Esta semana el Wilson Center, un centro de investigación en Washington D.C., tuvo un evento ampliamente concurrido en donde invitó a organizaciones de la sociedad civil (Imco y Transparencia Mexicana) y académicos a discutir los avances que se tenían en la aprobación de las leyes anticorrupción en México. La discusión no sólo fue interesante e inspiradora (invito a los lectores a que vean el video), sino que también dejó en el aire y muy claro los enormes retos que supone el surgimiento de la “política ciudadana” para nuestro país.

Tener “política ciudadana”, es decir, tener a grupos ciudadanos directamente involucrados en la discusión y aprobación de leyes como la #Ley3de3 y tener gobernantes que no le rinden cuentas a ningún partido, como El Bronco en Nuevo León es, sin duda, un avance democrático. Lo es porque ha roto el monopolio que tenía la clase política para escoger la agenda de temas a discutir y los candidatos, un monopolio en el que los ciudadanos sólo éramos testigos, sin voz, de decisiones fundamentales para el país. Lo es, también, porque ha permitido que las discusiones políticas sean cada vez más abiertas y públicas, por ejemplo, todos los debates de la #Ley3de3 se llevaron a cabo en foros abiertos, televisados, en donde grupos de la sociedad civil exponían sus argumentos a la par de los congresistas. Sin embargo, los avances que representan la creación de esta “política ciudadana” vienen, también, con importantes retos que debemos tener en mente. Hay, al menos, tres retos que no debemos perder de vista:

Primero, no debemos romantizar a los candidatos ciudadanos, porque ser ciudadano no significa ser buen gobernante o ser buen político. Debemos ser igualmente críticos de sus plataformas y verificar con detalle la calidad de sus credenciales y motivaciones. Por ejemplo, muchos candidatos de Movimiento Ciudadano en Jalisco fueron elegidos por su cercanía con la sociedad civil, pero sin experiencia o conocimientos. Confiar en los ciudadanos sólo porque son ciudadanos puede llevarnos a desastres en el futuro.

Segundo, debemos comenzar a preparar a nuestras instituciones electorales y políticas para los retos que supone la “política ciudadana”. Hay asuntos básicos para el funcionamiento de los candidatos y gobernantes ciudadanos para los que no estamos preparaos aún o para los que estamos sólo preparados con parches. Por ejemplo, el número de firmas y los requisitos para ser candidato ciudadano en distintos estados no están homologados, las boletas electorales con candidatos ciudadanos son muy largas y confusas, y no se ha logrado determinar una fórmula única para saber quiénes y cuánto dinero se podrá dar a los candidatos ciudadanos. Debemos preparar a nuestras instituciones desde un inicio para evitar que termine siendo el Poder Judicial el que determine las reglas.
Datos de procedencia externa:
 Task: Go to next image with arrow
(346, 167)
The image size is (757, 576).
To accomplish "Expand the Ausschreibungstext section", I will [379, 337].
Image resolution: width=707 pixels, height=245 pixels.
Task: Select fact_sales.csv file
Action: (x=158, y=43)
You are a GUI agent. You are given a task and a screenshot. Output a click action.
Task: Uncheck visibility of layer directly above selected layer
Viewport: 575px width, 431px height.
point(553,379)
Tercero, no debemos caer en la trampa de pensar que los ciudadanos son más transparentes o que la pura transparencia reduce la corrupción, porque no lo hace. La transparencia no sirve para nada si no se le acompaña con un sistema judicial funcional que permita sentenciar a los funcionarios que no cumplieron con la ley. Aún más, incluso, teniendo todos los datos abiertos, será necesario financiar periodismo de calidad y activismo de datos que permita analizarlos. De nada sirve tener datos si no hay quién los convierta en información y de nada sirve la información si no hay quien la traduzca en actos concretos. Sin duda, estos años recientes serán recordados históricamente como los años en el que los ciudadanos irrumpieron en la política para hacerla propia, los años en que surgió la “política ciudadana”. Tengamos los ojos abiertos no sólo a las bondades, sino a los retos que esto representa.